**REQUIRED TASKS:**
1. In the alumni post, which newspaper does Kevin Gemmell write for?
2. Carry the alumni post further, starting after its last sentence.

MELISSA SEGURA, '01, a reporter for Sports Illustrated, was interviewed by NPR's Robert Seagal on "All Things Considered" about the story she broke on baseball player Esmailyn "Smiley" Gonzalez, the former top prospect for the Washington Nationals, who faked his age and his name. It's all part of a story Melissa has been investigating in the Dominican Republic on money-skimming by international baseball scouts.
Listen to the NPR interview here. Read Melissa's story here. Read more about her investigation on this WaPo blog.
Also got an email from KEVIN GEMMELL, '98, one of the first students I ever taught. He is a sports writer for the San Diego Union Tribune, and forwards this link to a recent cover story.
And because I am an egregious self-promoter, I can't help including this part of his email:
"... I'm coming up on 10 years since graduating from SCU. I still get the thrill of seeing my byline, especially on cover stories, and I just wanted to take a minute to say thanks. So much of writing was influenced by you -- even 10 years later. It's been too long since I've said thank you. So, thank you."

**DATA:**
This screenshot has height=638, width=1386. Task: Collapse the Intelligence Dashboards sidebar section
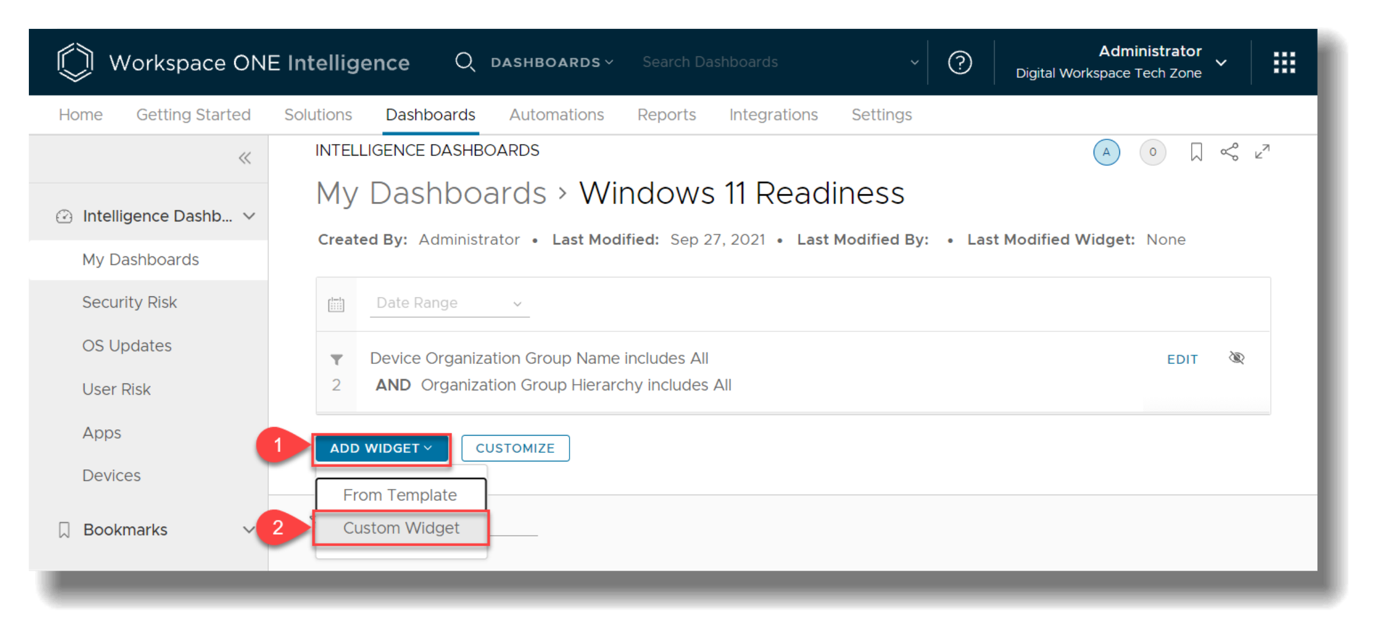[x=249, y=216]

**RESPONSES TO THE EXERCISE:**
1. The San Diego Union Tribune.

2.
I also heard from LIZ WEEKER, '07, who recently returned from a journalism workshop at the Knight Digital Media Center at UC Berkeley. She writes:
"There was a lot of talk about the future of newspapers and individual
journalists. A lot of us are just looking to survive. It made me wonder
about the kinds of discussions you and your students must be having right
now, so I checked out your blog. Your most recent posting about the business
model of newspapers was a major theme throughout the workshop. I thought you
might be interested in checking out this person: Lauren Rich Fine. She used
to work for Merrill Lynch as an analyst for publishing, advertising and
online industries. I tried to post an article she wrote today on your blog,
but it didn't quite work and I didn't want to accidentally double post.
Here it is."
JEREMY HERB, '08, now at Columbia Journalism School, just forwarded this link to a new digital journalism project he's working on at the New York Times. It just launched today.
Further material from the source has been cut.